Commuter aircraft aerodynamic characteristics through wind tunnel tests

Purpose-This paper aims to deal with the experimental estimation of both longitudinal-and lateral-directional aerodynamic characteristics of a new twin-engine, 11-seat commuter aircraft. Design/methodology/approach-Wind tunnel tests have been conducted on a 1:8.75 scaled model. A modular model (fuselage, wing, nacelle, winglet and tail planes) has been built to analyze both complete aircraft aerodynamic characteristics and mutual effects among components. The model has been also equipped with trailing edge flaps, elevator and rudder control surfaces. Findings-Longitudinal tests have shown the goodness of the aircraft design in terms of aircraft stability, control and trim capabilities at typical clean, take-off and landing conditions. The effects of fuselage, nacelles and winglets on lift, pitching moment and drag coefficients have been investigated.

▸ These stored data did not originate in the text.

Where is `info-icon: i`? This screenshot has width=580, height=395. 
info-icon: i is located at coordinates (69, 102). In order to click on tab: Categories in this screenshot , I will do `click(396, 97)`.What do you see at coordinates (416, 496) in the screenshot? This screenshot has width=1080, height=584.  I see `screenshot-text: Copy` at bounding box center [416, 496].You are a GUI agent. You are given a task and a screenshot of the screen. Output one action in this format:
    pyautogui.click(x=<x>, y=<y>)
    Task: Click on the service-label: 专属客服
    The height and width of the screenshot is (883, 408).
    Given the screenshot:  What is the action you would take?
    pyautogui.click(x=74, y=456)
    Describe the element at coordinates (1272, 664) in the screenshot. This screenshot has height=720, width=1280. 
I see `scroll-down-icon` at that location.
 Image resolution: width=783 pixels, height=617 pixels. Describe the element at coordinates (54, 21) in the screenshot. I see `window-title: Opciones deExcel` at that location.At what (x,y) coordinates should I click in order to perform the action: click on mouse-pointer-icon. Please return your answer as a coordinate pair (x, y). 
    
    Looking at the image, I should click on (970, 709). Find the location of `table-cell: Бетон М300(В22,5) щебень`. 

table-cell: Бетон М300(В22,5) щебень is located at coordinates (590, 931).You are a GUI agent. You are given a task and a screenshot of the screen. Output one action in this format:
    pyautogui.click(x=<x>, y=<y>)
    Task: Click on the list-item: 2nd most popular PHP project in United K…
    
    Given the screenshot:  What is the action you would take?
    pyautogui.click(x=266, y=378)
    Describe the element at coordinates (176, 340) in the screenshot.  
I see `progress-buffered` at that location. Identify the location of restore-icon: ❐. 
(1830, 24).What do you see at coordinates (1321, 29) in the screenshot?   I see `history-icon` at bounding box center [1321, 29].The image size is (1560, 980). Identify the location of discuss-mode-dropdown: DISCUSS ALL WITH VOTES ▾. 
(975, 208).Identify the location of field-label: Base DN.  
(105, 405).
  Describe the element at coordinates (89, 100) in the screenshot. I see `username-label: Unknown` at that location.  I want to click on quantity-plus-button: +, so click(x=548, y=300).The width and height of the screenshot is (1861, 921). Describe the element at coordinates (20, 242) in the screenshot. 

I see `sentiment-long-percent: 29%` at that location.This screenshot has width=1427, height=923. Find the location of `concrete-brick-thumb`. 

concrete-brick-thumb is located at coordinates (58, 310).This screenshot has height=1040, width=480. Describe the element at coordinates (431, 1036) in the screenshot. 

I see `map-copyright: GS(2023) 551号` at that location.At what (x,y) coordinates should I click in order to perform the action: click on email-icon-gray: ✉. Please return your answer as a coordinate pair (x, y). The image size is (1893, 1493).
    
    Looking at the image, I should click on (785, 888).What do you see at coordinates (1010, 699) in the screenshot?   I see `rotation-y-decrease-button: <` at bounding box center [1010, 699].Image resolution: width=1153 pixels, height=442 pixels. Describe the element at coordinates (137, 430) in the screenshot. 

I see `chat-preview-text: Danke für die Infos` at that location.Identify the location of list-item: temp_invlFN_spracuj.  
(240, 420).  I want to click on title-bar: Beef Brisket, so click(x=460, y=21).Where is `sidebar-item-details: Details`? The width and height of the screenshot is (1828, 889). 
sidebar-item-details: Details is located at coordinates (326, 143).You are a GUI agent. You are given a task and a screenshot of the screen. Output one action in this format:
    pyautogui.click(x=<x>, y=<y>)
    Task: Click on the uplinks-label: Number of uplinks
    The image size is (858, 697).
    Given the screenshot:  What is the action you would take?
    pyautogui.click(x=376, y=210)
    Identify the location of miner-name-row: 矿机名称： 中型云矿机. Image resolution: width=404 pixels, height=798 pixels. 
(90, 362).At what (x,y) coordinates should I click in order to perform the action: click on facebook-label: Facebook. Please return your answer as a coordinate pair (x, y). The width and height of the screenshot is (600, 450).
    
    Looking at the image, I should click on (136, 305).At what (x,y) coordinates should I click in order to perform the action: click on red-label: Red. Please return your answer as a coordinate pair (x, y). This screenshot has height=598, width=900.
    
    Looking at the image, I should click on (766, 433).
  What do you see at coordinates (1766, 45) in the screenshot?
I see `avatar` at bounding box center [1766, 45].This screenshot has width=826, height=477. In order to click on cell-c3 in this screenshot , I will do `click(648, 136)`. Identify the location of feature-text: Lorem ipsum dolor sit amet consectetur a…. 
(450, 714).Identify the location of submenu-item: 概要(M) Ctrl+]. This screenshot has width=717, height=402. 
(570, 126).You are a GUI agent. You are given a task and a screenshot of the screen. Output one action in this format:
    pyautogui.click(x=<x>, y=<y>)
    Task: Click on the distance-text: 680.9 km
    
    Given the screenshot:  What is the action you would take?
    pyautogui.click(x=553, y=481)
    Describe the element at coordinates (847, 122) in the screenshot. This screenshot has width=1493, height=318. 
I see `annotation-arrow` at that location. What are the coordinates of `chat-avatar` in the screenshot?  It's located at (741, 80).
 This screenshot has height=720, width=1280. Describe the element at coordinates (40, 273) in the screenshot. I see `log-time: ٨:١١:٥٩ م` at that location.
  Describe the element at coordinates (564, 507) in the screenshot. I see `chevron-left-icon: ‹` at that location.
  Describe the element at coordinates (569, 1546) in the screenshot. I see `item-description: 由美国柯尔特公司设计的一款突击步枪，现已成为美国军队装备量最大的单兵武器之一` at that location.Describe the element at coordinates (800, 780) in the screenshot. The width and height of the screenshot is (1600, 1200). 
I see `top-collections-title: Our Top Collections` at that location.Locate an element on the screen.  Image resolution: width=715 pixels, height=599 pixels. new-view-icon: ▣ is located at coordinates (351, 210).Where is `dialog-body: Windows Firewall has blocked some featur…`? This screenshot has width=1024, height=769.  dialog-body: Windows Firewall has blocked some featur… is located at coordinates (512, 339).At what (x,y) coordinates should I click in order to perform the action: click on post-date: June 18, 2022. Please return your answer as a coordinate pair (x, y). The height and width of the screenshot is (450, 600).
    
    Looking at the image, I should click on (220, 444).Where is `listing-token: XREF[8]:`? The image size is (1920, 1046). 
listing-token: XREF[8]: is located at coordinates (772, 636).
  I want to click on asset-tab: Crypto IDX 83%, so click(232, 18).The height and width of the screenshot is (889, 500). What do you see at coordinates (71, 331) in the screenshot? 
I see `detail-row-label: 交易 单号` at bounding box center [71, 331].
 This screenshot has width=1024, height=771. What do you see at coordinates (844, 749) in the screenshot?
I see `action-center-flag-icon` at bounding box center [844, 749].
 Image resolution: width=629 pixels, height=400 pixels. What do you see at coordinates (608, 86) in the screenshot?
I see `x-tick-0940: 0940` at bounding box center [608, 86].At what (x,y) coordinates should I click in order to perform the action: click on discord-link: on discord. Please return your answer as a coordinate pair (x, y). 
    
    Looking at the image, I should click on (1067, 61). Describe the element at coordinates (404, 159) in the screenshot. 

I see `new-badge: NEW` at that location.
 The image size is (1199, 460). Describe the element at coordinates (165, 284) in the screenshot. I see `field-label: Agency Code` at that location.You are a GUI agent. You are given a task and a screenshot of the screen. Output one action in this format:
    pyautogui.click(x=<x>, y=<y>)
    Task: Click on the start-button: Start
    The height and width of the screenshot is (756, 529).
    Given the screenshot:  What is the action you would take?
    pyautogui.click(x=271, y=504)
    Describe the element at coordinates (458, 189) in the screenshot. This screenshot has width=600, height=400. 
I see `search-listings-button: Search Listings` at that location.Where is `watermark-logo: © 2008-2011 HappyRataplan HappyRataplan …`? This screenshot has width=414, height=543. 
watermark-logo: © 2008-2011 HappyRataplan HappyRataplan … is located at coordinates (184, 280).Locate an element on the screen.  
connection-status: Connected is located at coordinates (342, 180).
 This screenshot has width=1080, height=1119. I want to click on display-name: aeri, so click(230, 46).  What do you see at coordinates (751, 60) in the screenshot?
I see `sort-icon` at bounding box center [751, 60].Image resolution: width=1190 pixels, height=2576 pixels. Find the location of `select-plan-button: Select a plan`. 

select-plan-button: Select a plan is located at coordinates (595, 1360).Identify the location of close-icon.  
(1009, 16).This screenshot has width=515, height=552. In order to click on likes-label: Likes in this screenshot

Lateral-directional stability and control characteristics of the complete aircraft and several aircraft component combinations have been tested to estimate the aircraft components' interactions. Research limitations/implications-The experimental tests have been performed at a Reynolds number of about 0.6e6, whereas the free-flight Reynolds number range should be between 4.5e6 and 9.5e6. Thus, all the measured data suffer from the Reynolds number scaling effect. Practical implications-The study provides useful aerodynamic database for P2012 Traveller commuter aircraft. Originality/value-The paper deals with the experimental investigation of a new general aviation 11-seat commuter aircraft being brought to market by Tecnam Aircraft Industries and it brings some material on applied industrial design in the open literature.